- **Requirement**: Given the listing below, write out exactly the lines starting with the line that has "Click the Xem" and going on through the line that has "Click the upload", both kept.

◆ ◆ ◆ ◆ ◆

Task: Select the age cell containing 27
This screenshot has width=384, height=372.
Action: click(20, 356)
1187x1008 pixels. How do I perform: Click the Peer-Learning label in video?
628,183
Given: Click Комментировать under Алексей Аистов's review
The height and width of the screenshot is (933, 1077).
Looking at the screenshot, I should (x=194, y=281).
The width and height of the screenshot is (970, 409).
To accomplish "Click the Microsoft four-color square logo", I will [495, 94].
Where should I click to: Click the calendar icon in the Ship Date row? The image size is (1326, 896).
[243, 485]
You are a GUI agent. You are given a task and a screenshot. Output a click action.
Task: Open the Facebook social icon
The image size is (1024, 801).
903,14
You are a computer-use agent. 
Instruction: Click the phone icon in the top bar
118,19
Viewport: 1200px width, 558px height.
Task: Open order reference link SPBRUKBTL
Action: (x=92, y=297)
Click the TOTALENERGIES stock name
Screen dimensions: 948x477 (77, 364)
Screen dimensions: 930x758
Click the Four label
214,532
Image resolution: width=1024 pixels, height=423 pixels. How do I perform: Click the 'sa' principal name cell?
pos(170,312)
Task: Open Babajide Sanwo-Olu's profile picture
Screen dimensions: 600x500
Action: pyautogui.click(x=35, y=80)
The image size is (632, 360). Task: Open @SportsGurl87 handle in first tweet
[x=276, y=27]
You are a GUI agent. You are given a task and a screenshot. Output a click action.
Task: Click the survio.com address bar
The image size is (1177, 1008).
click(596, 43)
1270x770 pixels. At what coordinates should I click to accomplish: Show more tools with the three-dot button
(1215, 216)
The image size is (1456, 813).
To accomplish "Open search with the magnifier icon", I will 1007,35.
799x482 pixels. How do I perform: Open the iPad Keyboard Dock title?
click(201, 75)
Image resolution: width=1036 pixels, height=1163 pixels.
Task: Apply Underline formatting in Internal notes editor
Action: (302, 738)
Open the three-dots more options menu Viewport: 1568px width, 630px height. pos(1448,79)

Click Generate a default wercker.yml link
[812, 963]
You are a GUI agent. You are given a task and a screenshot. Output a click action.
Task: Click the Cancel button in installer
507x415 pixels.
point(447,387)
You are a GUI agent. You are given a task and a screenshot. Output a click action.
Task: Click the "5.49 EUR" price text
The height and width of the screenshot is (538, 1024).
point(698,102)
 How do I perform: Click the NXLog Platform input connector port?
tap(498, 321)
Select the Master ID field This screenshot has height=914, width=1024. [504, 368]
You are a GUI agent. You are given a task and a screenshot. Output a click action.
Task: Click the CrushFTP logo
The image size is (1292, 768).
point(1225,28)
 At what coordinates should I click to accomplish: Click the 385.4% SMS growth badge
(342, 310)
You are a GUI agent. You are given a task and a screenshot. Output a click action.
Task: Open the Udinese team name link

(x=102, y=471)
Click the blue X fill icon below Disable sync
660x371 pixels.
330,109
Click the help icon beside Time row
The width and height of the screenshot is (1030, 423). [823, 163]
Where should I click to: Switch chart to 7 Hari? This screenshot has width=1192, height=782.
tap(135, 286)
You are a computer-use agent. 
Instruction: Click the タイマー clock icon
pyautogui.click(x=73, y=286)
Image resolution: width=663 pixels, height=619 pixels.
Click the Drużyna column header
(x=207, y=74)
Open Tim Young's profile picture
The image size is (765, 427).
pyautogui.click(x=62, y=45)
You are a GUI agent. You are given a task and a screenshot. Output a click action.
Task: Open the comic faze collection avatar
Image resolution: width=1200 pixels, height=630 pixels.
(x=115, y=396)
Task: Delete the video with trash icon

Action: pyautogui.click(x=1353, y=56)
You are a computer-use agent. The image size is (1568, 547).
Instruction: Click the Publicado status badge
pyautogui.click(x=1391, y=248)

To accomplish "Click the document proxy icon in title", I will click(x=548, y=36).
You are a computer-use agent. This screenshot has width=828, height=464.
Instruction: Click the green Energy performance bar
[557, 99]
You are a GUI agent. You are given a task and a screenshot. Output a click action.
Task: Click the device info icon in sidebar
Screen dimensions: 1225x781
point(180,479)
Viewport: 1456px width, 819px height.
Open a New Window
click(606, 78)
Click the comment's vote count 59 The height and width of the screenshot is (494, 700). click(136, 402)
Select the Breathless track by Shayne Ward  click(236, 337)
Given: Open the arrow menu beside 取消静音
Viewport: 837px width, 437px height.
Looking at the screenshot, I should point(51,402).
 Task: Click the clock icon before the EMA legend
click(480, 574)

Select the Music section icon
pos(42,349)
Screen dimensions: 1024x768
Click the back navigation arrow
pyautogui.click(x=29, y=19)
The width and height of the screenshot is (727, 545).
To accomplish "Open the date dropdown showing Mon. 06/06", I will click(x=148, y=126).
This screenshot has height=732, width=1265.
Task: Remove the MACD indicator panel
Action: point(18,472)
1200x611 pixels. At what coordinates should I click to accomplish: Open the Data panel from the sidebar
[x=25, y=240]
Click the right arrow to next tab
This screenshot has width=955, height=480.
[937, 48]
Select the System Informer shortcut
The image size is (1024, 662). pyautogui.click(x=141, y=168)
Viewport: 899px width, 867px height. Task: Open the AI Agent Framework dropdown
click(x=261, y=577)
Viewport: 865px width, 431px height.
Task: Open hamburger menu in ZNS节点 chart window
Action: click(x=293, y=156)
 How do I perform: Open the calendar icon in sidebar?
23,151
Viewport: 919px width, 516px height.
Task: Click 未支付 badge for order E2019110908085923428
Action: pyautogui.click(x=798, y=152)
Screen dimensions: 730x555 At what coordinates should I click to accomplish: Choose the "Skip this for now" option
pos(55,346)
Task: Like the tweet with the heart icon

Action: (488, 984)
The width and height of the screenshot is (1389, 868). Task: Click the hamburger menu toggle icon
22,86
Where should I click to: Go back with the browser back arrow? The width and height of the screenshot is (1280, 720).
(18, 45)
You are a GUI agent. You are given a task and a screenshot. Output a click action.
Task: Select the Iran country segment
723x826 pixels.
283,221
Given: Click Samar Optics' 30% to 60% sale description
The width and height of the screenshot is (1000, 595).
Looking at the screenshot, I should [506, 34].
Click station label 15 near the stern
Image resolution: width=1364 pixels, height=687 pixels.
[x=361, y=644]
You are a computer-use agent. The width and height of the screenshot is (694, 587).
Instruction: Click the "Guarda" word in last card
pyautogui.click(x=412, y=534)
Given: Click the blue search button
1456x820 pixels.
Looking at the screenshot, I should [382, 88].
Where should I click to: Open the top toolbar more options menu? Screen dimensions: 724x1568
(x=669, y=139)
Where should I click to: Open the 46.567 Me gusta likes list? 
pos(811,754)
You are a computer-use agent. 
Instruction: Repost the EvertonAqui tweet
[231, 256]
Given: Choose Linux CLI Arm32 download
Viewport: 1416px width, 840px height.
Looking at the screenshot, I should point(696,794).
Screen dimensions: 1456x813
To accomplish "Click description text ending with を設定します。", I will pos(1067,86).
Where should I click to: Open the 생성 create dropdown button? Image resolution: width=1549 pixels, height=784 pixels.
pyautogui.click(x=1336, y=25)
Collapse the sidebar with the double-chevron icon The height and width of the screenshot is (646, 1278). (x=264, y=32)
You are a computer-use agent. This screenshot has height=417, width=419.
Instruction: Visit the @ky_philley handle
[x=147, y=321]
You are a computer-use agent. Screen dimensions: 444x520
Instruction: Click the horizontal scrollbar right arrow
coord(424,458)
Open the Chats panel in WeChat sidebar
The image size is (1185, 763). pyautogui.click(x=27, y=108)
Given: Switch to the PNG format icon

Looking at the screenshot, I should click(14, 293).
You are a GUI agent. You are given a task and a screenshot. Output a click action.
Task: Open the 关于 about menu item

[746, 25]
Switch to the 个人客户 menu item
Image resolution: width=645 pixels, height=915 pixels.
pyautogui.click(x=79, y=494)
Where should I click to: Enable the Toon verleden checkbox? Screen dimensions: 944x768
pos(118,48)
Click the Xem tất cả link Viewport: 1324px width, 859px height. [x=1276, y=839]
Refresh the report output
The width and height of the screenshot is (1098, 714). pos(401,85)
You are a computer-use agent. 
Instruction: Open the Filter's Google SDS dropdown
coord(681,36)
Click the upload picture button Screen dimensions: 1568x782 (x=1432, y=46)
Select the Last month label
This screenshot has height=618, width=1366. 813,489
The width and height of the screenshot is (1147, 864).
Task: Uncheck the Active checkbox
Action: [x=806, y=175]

◆ ◆ ◆ ◆ ◆

- **Exercise output**:
Click the Xem tất cả link Viewport: 1324px width, 859px height. [x=1276, y=839]
Refresh the report output
The width and height of the screenshot is (1098, 714). pos(401,85)
You are a computer-use agent. 
Instruction: Open the Filter's Google SDS dropdown
coord(681,36)
Click the upload picture button Screen dimensions: 1568x782 (x=1432, y=46)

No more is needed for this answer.